» EXERCISE DETAILS
Show every line below where "agent" appears.

═════ RECORDS SUPPLIED

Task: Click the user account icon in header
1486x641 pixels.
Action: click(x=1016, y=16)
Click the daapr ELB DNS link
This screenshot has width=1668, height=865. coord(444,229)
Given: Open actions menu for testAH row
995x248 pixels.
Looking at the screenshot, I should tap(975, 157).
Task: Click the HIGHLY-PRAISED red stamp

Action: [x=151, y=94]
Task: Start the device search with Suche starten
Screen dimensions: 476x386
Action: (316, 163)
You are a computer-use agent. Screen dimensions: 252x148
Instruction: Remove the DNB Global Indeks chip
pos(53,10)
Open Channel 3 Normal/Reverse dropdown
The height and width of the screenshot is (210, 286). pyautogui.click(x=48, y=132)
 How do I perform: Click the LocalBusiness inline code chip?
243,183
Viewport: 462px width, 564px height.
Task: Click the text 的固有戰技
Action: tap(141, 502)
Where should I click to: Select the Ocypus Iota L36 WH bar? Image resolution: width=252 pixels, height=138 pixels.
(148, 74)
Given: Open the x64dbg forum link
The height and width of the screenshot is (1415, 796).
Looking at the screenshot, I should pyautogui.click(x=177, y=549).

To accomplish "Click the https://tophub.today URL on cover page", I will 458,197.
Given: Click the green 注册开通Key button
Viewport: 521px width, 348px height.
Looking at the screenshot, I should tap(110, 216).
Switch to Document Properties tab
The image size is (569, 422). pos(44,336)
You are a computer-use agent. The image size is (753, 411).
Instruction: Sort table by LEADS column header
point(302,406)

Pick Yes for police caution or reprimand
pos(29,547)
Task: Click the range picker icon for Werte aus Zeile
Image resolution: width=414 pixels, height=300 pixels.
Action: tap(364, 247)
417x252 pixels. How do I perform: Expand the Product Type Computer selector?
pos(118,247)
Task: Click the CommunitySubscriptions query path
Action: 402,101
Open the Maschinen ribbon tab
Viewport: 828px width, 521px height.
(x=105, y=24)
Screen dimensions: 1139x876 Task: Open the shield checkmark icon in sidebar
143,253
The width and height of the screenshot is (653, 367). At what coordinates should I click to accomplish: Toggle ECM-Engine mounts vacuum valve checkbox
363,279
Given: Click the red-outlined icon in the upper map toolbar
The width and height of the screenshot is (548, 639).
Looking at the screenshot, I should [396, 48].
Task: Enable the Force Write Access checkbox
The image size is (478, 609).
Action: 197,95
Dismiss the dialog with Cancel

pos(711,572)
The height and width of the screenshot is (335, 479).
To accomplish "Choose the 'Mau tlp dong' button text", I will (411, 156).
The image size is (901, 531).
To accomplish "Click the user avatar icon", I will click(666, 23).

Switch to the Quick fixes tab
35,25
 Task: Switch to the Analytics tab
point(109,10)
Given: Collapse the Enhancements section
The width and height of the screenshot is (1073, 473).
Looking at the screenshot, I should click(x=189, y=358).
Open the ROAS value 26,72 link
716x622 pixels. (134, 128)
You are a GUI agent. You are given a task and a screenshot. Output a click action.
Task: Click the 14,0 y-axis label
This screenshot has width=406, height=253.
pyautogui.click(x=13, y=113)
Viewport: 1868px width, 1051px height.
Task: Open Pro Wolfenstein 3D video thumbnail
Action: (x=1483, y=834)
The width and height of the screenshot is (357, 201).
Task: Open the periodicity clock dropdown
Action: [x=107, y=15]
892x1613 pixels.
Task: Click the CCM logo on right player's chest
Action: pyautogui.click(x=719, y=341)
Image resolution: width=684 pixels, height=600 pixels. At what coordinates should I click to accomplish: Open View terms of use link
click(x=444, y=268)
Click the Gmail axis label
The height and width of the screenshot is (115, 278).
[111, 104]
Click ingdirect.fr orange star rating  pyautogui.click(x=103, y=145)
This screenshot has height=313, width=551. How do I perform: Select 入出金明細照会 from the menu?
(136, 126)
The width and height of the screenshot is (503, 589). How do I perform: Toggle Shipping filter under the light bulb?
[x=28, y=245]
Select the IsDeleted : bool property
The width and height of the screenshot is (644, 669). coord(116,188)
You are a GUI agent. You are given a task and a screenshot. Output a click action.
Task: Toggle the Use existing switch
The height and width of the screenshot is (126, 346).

══════════

» REPLY TO THE EXERCISE
You are a computer-use agent. Screen dimensions: 252x148
You are a computer-use agent. The image size is (753, 411).
You are a GUI agent. You are given a task and a screenshot. Output a click action.
You are a GUI agent. You are given a task and a screenshot. Output a click action.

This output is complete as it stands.